Many organizations use the Associated Press Style (AP Style) in their communication within their company and to the public. AP Style is important to know and understand for work in many different sectors, not just in newspaper and media organizations.
Journalism writing is simply writing well and adhering to AP Style. The real trick is to learn how to write concisely. Most readers don’t finish reading an entire article from beginning to end, so journalists must adjust to quickly conveying important information. There are two ways journalists combat this: concise sentences and the inverted pyramid.
The inverted pyramid is a traditional and often the most-used organizing structure for journalistic writing. The inverted pyramid places the more newsworthy information — the information people really need to know — at the very beginning of the article. The middle of the pyramid, and the middle of the article, is filled with other important information necessary to telling the story. The very bottom of the story is the least important information of the story.

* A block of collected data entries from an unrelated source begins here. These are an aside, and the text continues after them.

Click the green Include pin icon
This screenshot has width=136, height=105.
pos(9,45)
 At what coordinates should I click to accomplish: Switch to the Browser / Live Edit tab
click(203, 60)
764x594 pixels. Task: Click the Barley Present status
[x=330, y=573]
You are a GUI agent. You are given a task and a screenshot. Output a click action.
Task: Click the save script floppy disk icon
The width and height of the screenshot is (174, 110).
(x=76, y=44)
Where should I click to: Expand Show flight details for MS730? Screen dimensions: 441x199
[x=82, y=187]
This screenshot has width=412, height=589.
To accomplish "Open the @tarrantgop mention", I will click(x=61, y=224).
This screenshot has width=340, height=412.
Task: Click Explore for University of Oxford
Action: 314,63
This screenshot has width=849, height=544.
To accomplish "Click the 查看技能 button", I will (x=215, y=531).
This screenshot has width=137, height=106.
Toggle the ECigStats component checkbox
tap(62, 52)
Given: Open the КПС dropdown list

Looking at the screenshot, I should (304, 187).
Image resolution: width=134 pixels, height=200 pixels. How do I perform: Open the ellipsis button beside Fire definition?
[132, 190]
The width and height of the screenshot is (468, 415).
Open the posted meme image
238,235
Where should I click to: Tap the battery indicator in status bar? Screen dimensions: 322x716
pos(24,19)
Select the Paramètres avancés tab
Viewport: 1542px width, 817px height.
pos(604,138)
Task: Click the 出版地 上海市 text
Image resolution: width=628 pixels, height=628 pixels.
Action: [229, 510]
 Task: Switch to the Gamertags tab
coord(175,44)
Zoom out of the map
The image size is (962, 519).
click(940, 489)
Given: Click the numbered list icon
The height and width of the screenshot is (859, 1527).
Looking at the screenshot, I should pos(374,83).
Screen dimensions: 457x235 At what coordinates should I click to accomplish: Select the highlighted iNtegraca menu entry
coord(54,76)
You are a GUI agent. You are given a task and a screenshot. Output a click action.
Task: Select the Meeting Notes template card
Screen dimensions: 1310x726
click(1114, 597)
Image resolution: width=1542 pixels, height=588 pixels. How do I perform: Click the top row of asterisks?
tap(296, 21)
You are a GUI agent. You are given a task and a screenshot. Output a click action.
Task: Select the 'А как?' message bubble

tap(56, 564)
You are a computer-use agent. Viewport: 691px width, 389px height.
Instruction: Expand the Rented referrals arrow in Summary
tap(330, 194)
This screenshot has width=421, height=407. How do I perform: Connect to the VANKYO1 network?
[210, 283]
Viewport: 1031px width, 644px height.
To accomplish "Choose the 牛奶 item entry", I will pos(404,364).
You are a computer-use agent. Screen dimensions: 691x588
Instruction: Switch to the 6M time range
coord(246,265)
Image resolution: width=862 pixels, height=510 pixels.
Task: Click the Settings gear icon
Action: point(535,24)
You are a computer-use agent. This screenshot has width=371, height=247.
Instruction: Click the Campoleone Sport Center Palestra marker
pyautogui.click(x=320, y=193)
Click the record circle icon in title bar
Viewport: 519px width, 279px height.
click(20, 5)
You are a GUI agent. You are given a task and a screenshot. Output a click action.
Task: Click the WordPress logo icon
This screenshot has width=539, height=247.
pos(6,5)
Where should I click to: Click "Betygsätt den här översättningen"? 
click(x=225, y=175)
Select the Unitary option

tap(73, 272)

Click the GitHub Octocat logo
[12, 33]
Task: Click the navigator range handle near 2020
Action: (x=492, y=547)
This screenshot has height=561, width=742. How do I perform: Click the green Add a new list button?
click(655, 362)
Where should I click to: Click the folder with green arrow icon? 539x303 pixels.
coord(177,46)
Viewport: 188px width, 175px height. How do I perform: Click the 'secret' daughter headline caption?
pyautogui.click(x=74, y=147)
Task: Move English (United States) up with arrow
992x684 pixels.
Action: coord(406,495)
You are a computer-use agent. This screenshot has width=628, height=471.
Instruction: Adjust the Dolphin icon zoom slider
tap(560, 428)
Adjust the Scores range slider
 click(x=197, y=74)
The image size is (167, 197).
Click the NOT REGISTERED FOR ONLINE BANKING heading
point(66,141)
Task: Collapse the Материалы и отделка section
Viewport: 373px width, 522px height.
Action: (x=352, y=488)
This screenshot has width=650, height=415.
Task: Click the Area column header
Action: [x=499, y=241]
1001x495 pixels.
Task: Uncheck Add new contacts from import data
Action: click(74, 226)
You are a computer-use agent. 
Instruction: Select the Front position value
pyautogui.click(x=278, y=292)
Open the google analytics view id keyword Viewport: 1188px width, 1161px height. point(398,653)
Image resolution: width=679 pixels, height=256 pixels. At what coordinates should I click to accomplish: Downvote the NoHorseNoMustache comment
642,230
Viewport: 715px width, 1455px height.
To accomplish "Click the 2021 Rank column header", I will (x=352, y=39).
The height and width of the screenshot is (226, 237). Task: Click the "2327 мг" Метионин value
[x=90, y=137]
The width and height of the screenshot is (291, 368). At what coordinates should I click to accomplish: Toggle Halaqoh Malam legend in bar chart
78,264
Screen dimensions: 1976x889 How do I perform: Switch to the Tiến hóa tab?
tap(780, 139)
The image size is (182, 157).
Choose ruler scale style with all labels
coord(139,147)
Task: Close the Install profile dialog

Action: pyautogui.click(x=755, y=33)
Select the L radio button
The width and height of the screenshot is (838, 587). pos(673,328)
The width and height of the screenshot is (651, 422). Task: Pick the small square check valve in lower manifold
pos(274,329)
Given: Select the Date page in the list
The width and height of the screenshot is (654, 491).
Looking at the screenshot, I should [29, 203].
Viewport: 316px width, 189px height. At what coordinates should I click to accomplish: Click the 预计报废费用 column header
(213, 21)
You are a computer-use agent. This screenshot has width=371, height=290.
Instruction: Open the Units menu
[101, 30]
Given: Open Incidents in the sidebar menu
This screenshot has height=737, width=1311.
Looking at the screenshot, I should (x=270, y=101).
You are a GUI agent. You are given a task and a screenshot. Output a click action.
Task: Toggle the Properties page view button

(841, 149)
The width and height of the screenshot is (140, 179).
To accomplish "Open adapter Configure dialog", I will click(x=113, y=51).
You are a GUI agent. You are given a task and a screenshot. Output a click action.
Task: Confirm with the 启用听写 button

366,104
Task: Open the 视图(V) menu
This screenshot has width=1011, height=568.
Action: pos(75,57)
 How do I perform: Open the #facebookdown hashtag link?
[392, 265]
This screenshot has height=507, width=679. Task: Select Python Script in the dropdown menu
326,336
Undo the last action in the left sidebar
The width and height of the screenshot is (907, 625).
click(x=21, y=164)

When journalism content was strictly print based, journalists used the inverted pyramid for writing. Page designers would hand place the layout of each newspaper page. If the story was too long to fit in the allotted space of the page design, they would simply cut off the bottom of the article. By placing the least important information at the bottom of the story, journalists ensured the least important information was the part that was cut while the more important remained.
The beginning one to two sentences are referred to as the “lead” of the article. In the lead, most of the 5 W’s are answered: who, what, when, where and why. Because the lead needs to be kept short (one to two short sentences), some of that information may be forced to be included further down in the article.
The middle of the article, and the middle piece of the inverted pyramid, is referred to as the body. The body of the article is the bulk of information that tells the rest of the story that wouldn’t fit in the lead. It contains information pertinent to the story.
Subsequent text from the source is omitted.